Assignment: Report the number of lines in the data below that hold "profile", without any other words.

(Saved entries)
════════════════════

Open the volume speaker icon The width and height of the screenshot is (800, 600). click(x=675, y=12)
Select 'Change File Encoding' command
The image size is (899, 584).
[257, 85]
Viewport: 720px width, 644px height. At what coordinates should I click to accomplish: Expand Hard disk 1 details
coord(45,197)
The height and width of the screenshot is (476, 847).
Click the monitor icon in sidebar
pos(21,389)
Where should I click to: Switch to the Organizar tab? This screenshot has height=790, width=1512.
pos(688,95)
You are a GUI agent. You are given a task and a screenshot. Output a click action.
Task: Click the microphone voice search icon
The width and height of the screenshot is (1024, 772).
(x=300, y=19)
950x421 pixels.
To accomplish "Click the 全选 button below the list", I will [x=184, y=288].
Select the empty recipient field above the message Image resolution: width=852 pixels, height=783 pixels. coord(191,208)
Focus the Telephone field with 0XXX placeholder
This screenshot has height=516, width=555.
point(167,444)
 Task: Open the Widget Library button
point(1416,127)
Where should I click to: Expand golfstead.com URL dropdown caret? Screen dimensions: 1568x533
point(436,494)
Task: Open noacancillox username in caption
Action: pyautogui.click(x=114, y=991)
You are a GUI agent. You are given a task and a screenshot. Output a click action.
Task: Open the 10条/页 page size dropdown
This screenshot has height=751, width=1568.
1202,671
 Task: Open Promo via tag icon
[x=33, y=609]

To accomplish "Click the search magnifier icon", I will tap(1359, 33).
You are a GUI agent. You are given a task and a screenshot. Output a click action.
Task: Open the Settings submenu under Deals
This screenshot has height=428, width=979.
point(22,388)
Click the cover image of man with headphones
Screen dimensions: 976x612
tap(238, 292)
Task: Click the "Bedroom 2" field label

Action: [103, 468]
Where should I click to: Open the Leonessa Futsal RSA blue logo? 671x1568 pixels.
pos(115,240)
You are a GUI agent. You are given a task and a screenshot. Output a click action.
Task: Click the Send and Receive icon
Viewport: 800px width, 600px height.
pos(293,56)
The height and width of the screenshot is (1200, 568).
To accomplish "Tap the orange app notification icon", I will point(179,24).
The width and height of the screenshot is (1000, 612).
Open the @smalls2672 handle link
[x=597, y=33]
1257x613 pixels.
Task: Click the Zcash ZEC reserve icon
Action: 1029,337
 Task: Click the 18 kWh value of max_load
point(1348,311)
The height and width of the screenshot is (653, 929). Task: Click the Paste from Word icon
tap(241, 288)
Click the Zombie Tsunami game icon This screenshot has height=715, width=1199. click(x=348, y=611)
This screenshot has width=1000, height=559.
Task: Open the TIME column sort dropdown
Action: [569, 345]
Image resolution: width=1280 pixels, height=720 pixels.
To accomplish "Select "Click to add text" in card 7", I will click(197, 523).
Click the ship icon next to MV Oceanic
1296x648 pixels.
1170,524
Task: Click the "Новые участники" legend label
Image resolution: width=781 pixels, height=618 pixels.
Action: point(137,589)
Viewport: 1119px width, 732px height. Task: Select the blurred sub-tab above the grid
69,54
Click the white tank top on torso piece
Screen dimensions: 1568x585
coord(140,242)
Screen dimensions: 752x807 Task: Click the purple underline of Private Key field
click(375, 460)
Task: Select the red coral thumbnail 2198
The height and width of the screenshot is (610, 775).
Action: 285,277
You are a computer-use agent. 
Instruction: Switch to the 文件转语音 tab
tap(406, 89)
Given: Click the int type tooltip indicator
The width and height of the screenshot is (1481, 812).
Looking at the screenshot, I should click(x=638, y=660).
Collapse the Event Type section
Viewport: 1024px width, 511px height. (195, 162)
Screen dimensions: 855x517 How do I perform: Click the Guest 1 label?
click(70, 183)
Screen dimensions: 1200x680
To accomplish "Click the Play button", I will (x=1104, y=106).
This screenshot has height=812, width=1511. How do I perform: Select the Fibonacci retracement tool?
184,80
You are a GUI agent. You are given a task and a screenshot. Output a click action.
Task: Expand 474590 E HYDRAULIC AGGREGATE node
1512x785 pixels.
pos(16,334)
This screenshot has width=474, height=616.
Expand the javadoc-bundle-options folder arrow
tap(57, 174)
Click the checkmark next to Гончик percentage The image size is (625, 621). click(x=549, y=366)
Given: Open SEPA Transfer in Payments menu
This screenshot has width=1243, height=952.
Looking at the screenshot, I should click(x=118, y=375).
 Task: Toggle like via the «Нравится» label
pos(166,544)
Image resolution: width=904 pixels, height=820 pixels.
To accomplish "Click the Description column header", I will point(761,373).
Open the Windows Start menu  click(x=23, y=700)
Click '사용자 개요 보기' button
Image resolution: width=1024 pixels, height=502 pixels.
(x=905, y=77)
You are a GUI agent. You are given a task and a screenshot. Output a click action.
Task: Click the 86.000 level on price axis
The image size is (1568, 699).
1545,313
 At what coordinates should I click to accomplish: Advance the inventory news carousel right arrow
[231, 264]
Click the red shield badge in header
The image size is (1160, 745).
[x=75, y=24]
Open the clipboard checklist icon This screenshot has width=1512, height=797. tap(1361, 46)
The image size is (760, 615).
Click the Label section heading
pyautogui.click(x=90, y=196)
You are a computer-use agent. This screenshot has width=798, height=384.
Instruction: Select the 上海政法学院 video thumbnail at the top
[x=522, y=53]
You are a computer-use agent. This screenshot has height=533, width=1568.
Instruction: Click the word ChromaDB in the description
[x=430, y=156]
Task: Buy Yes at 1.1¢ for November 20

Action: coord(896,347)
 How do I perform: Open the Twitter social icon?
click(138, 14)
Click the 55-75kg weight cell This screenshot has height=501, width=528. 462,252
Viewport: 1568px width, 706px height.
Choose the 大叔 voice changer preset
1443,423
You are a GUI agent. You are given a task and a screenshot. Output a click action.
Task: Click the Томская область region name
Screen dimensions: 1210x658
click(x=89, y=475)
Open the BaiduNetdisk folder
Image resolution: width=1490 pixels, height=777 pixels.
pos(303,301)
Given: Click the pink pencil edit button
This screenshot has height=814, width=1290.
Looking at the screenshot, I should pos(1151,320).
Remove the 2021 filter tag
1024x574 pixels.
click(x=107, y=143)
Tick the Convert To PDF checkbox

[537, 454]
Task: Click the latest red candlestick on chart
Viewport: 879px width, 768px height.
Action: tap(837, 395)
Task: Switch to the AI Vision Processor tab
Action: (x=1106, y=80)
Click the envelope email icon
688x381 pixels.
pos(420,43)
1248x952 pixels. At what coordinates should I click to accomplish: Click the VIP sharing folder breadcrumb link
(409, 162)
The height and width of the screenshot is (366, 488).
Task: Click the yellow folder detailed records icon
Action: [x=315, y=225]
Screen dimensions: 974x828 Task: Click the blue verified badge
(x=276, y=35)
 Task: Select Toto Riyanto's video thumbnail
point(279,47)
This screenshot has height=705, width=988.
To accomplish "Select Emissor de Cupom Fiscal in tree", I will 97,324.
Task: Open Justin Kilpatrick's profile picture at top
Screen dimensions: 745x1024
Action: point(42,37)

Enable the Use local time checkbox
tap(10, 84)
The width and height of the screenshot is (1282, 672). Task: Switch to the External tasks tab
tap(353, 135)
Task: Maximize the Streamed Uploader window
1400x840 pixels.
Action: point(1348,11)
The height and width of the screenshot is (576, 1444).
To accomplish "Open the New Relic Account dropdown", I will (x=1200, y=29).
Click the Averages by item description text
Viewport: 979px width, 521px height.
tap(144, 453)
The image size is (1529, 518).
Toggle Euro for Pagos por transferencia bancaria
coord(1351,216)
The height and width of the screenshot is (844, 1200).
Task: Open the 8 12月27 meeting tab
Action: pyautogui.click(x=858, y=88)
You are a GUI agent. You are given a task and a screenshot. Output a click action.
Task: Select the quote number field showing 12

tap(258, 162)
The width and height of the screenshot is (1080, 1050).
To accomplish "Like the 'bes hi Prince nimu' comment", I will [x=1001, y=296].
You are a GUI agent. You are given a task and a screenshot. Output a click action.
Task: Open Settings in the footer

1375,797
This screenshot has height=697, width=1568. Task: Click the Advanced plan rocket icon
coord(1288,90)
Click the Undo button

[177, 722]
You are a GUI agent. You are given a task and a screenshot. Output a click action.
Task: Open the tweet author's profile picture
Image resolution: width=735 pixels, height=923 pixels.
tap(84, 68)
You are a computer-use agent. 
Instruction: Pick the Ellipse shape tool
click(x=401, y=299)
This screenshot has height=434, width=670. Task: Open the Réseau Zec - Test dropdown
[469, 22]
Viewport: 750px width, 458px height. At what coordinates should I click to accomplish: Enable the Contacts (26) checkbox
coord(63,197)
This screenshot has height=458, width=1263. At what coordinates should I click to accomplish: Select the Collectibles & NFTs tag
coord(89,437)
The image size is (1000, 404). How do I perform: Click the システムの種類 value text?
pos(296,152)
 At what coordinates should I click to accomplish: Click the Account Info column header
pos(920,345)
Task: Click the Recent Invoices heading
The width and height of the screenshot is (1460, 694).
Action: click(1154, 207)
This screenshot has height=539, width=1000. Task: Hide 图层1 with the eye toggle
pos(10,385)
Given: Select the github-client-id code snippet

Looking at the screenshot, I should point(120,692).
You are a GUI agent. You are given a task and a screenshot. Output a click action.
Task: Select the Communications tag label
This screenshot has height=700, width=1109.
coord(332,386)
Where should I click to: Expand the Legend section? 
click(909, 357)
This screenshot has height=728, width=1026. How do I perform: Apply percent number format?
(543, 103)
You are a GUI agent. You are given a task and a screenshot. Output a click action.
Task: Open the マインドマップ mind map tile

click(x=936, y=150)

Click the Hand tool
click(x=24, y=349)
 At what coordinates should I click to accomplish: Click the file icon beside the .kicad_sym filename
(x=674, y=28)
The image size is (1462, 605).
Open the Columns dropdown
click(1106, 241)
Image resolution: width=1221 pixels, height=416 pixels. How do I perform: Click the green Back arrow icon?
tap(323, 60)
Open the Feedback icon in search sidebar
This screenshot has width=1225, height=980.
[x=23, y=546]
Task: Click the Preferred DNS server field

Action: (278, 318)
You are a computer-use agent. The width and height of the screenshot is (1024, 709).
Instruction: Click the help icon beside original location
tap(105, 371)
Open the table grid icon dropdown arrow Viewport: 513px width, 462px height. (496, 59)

════════════════════

Exercise response: 2